Prorrogar a jornada e compensar horas são mecanismos admitidos pela legislação trabalhista, mas não devem ser tratados como se fossem um único regime.
A validade da prática depende da forma de pactuação, do período de compensação, dos limites de jornada e das regras previstas na legislação e na norma coletiva aplicável.
Prorrogação da jornada
O art. 59 da CLT permite, em regra, o acréscimo de até duas horas extras por dia, mediante acordo individual, convenção coletiva ou acordo coletivo de trabalho.
Quando as horas não são validamente compensadas, devem ser remuneradas com o adicional aplicável, que não pode ser inferior ao mínimo legal, sem prejuízo de percentual superior previsto em norma coletiva.

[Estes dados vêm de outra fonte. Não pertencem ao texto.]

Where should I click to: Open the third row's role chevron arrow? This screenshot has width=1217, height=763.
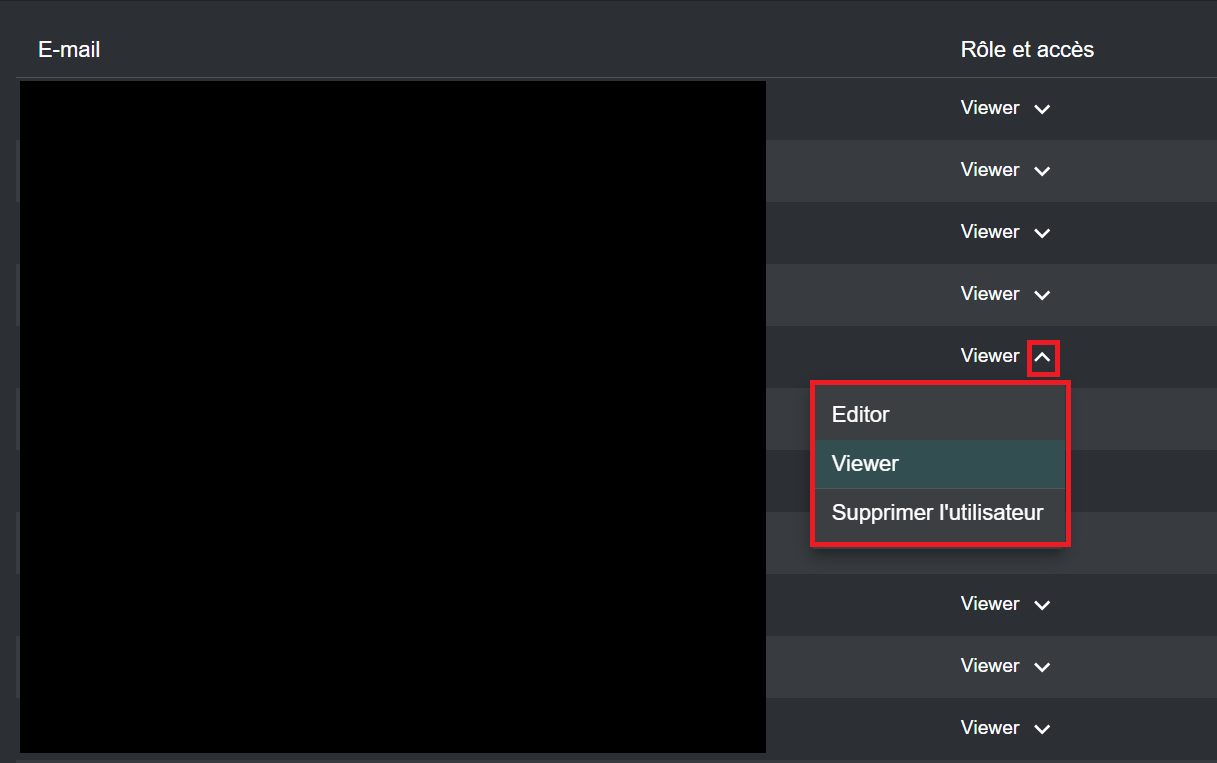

Compensação dentro do mesmo mês
A CLT admite regime de compensação estabelecido por acordo individual, tácito ou escrito, quando a compensação ocorre dentro do mesmo mês.
Embora a lei admita a forma tácita nessa hipótese, a formalização escrita tende a oferecer maior segurança documental à empresa.
Banco de horas por acordo individual
O banco de horas pode ser pactuado por acordo individual escrito quando a compensação ocorrer no período máximo de seis meses.
É importante que a empresa mantenha controle claro dos créditos, débitos e compensações, permitindo a conferência da jornada efetivamente realizada.
Banco de horas com período de até um ano
Quando o período de compensação alcançar até um ano, o regime deve observar a negociação coletiva prevista no art. 59, § 2º, da CLT.
Além do prazo de compensação, devem ser respeitados os limites legais de jornada e as disposições específicas da convenção ou do acordo coletivo da categoria.
Cuidados práticos antes de implantar o regime
- verifique a convenção e o acordo coletivo aplicáveis;
- defina corretamente se haverá mera prorrogação, compensação mensal ou banco de horas;
- formalize por escrito sempre que a lei ou a norma coletiva exigir;
- mantenha controle confiável da jornada e do saldo de horas;
- observe regras especiais aplicáveis à atividade, ao regime de trabalho e às condições de saúde e segurança;
- na rescisão contratual, apure corretamente as horas extraordinárias ainda não compensadas.
Conclusão
O acordo escrito é uma ferramenta importante, mas não corrige sozinho um regime de jornada executado em desacordo com a lei ou com a norma coletiva. A segurança jurídica depende da combinação entre instrumento adequado, controle efetivo da jornada e prática empresarial coerente.